What is it about Mazda that fails to engage Americans the way it does Canadians? North of the 49th parallel, Mazda Canada sold 5657 vehicles in October 2010. Mazda USA sales were up 19.5% to 18,013, a little more than triple Mazda Canada’s total. Yet Mazda’s Canadian operations compete in a market smaller than the size of Toyota’s hold in the United States, somewhere between one-seventh and one-ninth the size of the U.S. market. Using the Canadian quotient, Mazda USA sales in October 2010 should’ve been more like 42,000. By Canadian standards, the Mazda 3 would be one of America’s best-selling cars, but that ain’t the case.
Why the U.S. rejection of Mazda? Canadian sales of the Mazda Tribute exceed U.S. sales. Mazda 5 sales in America are no more than double the Canadian sales total for the 5 mini-minivan. One theory says American car buyers are more loyal. While Canadians have willingly turned to Hyundai just as often as they’d stick with Honda, American consumers trust their neighbours and their own past purchases and stick with the largest brands from General Motors, Ford Motor Company, Toyota, and Honda.
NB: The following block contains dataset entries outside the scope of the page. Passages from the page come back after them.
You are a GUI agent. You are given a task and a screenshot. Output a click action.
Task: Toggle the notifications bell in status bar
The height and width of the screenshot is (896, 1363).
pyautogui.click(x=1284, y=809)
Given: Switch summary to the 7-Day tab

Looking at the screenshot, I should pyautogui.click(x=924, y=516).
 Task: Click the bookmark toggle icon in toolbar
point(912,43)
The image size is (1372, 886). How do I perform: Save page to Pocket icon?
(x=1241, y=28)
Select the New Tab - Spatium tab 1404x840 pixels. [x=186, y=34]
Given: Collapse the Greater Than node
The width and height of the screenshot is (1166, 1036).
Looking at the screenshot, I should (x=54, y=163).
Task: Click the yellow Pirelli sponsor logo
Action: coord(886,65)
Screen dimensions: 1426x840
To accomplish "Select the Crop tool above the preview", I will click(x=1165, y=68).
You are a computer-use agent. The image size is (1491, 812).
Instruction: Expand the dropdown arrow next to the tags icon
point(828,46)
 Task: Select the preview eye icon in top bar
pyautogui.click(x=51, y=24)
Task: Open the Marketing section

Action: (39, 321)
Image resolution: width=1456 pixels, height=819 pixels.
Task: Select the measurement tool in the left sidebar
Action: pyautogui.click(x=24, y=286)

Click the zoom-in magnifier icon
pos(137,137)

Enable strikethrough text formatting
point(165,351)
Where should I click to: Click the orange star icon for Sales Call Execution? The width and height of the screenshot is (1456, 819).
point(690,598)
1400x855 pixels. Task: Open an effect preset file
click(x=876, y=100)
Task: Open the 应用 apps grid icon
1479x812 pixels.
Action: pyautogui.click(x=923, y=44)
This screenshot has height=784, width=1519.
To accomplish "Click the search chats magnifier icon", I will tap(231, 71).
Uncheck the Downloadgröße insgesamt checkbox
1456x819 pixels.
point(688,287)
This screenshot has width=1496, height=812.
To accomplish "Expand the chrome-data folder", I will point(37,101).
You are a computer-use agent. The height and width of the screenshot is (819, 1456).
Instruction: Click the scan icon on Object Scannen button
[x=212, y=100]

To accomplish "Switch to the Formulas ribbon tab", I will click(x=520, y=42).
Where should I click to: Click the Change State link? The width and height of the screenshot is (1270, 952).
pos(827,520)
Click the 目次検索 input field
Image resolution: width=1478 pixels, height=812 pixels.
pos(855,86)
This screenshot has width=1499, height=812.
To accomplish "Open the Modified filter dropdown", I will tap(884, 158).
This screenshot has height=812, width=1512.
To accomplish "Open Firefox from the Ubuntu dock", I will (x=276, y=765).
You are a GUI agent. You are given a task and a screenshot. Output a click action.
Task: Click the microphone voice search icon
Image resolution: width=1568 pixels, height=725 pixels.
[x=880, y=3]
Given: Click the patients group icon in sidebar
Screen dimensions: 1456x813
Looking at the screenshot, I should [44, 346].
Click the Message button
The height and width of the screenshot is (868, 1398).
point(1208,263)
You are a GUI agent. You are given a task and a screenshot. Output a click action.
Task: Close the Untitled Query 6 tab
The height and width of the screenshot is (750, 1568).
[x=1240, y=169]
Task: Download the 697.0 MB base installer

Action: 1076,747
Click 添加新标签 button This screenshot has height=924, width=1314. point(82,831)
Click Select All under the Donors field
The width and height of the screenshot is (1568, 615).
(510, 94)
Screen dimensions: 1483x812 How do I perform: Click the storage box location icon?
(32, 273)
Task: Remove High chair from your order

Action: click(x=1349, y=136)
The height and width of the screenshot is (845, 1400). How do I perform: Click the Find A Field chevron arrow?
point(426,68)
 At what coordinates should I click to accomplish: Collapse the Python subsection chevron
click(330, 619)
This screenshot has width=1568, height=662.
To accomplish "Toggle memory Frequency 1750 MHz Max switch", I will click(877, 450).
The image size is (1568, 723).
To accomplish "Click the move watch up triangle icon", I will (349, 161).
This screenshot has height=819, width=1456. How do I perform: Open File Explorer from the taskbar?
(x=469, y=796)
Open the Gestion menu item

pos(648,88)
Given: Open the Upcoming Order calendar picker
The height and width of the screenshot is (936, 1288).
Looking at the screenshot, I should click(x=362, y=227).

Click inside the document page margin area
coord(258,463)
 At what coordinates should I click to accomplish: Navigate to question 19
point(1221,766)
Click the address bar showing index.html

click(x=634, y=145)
One way or another, whether Mazda’s sales in the United States tick up slightly or fall short in year-over-year comparisons, global growth requires success in the USA. Next time you see someone drive by in a Toyota Highlander, ask yourself why they wouldn’t consider 2010 Mazda CX-9 instead. It’s hard to think of any reason to avoid the CX-9. Why does everyone on your street drive a Chevrolet Malibu when the 2010 Mazda 6 is so lovely? They’re certainly not following The Good Car Guy’s advice.